Memory Drum brings together memory, water, and family on 16mm film with a percussive throughline. The works of this program are elemental yet figurative, exploring kaleidoscopic relationships between parent and child, distortion and fidelity, rhythm and stillness. Leighton Pierce’s Glass (1998) initiates the program with an impressionistic tableau of children in the backyard through a glass menagerie of lens manipulation. Alee Peoples’ Hey Sweet Pea (2023) stages fanciful recitations that sweep us into a strange, hollowed-out nostalgia of sci-fi scripts and mama’s old voicemails in the LA suburbs. Carl Elsaesser’s How to Run a Trotline (2024) holds the drumline as the program’s luminous cornerstone, a spirited reflection on paternal tethers, both filmic and genealogical, that fishes for something alive and kicking in each of its brimming images. O Banho (The Bath) (2022) is Maria Inês Gonçalves’ turn to the phenomenology of water as filtered through childhood memories of bathing. As if beckoning us through amniotic fluid, toy boats and stuffed animals dunk and bob like repressed things, water goes where it shouldn’t go, and in the tumult we catch sight of Winnie the Pooh’s Heffalumps galloping through the ether, having long forgotten how they haunted us so.
Program:
Glass – Leighton Pierce (1998, US, 16mm film, 7:00 min)

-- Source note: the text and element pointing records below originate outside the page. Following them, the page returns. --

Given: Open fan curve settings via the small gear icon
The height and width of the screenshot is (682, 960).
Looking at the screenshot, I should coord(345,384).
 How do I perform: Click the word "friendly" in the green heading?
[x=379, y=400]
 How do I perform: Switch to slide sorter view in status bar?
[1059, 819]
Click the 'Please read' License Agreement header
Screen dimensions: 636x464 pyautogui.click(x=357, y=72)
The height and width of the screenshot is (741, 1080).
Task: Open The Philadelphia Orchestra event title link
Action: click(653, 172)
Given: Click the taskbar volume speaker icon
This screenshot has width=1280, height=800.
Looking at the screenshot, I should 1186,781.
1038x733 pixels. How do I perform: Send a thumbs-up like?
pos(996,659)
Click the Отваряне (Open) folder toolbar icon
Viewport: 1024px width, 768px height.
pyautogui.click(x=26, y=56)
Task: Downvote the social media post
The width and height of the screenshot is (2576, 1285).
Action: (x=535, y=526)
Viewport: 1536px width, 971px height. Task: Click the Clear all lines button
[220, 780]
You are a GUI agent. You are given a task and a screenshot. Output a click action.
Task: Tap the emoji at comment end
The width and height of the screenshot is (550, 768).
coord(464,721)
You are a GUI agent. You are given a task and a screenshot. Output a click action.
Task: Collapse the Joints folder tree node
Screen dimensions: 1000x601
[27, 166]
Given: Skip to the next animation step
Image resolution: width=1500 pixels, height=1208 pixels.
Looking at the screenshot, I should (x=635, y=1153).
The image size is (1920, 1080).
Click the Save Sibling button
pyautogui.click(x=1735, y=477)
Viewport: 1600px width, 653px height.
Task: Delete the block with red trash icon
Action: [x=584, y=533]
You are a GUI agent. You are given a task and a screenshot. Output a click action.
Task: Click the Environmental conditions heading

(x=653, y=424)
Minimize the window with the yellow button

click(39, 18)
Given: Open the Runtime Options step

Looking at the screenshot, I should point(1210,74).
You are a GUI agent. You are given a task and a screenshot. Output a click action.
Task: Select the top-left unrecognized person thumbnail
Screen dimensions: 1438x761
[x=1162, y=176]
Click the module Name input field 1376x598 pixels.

Hey Sweet Pea – Alee Peoples (2023, US, 16mm film, 11:11 min)
How to Run a Trotline – Carl Elsaesser (2024, US, 16mm film to digital, 18:10 min)
O Banho (The Bath) – Maria Inês Gonçalves (2022, Portugal/Spain, 16mm and 8mm to digital, 8:00 min)
Total runtime: 55 mins
Going on it’s third year, Peripheries Experimental Film & Video Festival is a yearly, non-competitive experimental showcase, which serves to highlight contemporary works of experimental film, as well as screening significant historical works for the purpose of expanding awareness and appreciation for the experimental mode of filmmaking and its contemporary practitioners, both international and domestic.